I shook my head very slightly, but this invisible vision followed me. Then it made itself fully known, lowering itself over me, gently, and holding me, the way an idea or the solution to a problem will scoop you up and inject a column of light into your lungs and exhilarate you.

This was the moment, in the summer of 2003, that began my journey back from Zen Buddhism to a newly committed, newly meaningful embrace of Judaism.

In talks I give on the subject of Jews and Buddhism (or a related but more important topic, Jews and meditation), I refer to this as the moment I met God. One man — who was working on his Masters degree in Tibetan Buddhism — asked me if it wasn’t just my Buddha Nature steering me back toward Jewish practice. This was a wonderful comment.

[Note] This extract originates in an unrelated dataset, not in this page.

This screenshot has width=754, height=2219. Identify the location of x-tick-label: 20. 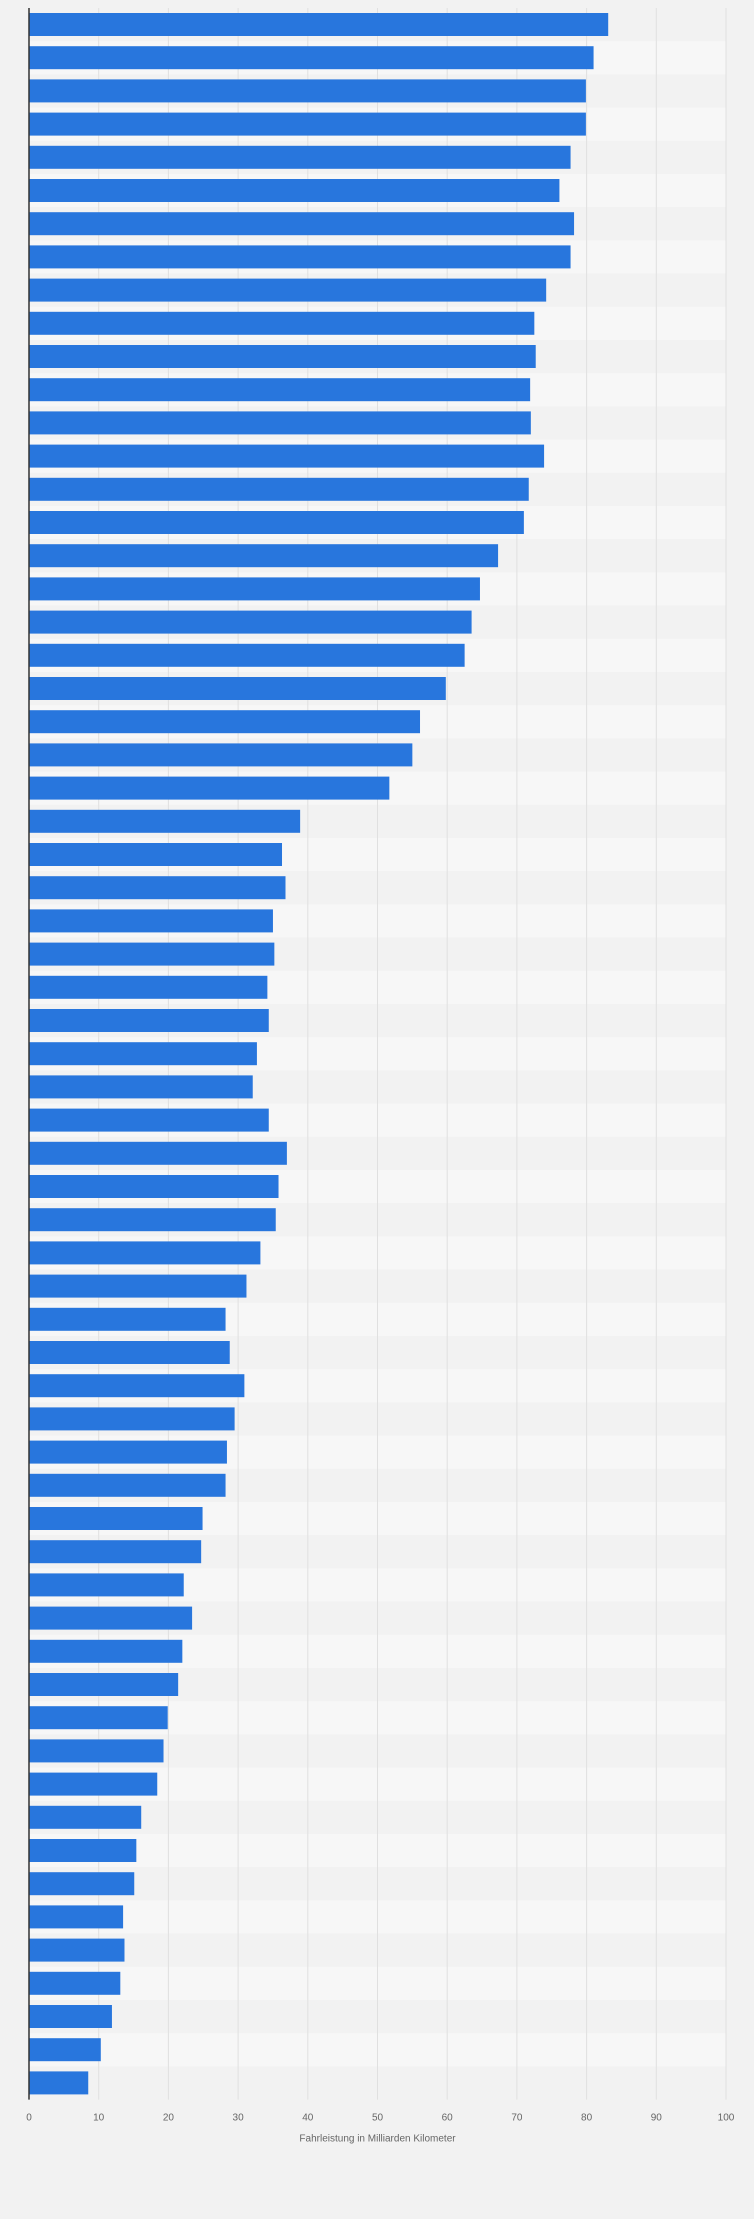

The difference is — the probem is — that this experience came shortly after my lay ordination as a Zen Buddhist. After this experience I felt compelled to immerse myself in Judaism as I had until then been unable to do. I could not get comfortable in the Zendo.

But I still remember those early mornings, and the smell of the dusty cotton zafus and the sound of traffic and school children beyond the wall. And I remember a face, or something like a face, and a wash of blue coming down over me, like a massive wing. And I remember everything being different after that.

As I left the zendo for the last time, I saw a beetle’s shell clinging to the doorpost of the meditation hall. The beetle was gone.

About the Author

David

David was born and raised with a vague understanding that, as a Jew, he was the proud inheritor of a dead spiritual tradition. The synagogue (Reform) was the forlorn museum of that tradition. He didn’t mind supporting the museum, but being forced to attend school in it every Sunday seemed, in childhood, to be harsh punishment for a circumstance of birth. Read More

3 Responses to “ How I re-became a Jew ”

  1. David:

    I was struck by how you didn’t or couldn’t engage Judaism in a meaningful way until your lay ordination into Zen.

    Something similar happened to me. My Judaism was meaningful to me in only the most academic way until I married a goy. At that point an unexpected emotional reaction set in. I could almost see our father Abraham wagging his finger at me, asking “What are you doing?”

    I’ve spent a good part of my life since then immersing myself in my history and faith, trying to answer that question.

  2. Yankel:

    Like you, I married a non-Jewish woman (the first time around). Perhaps that had something to do with the process, after all.

    Thanks for your comment, and your beautiful post.

  3. Interesting post David thanks for sharing it.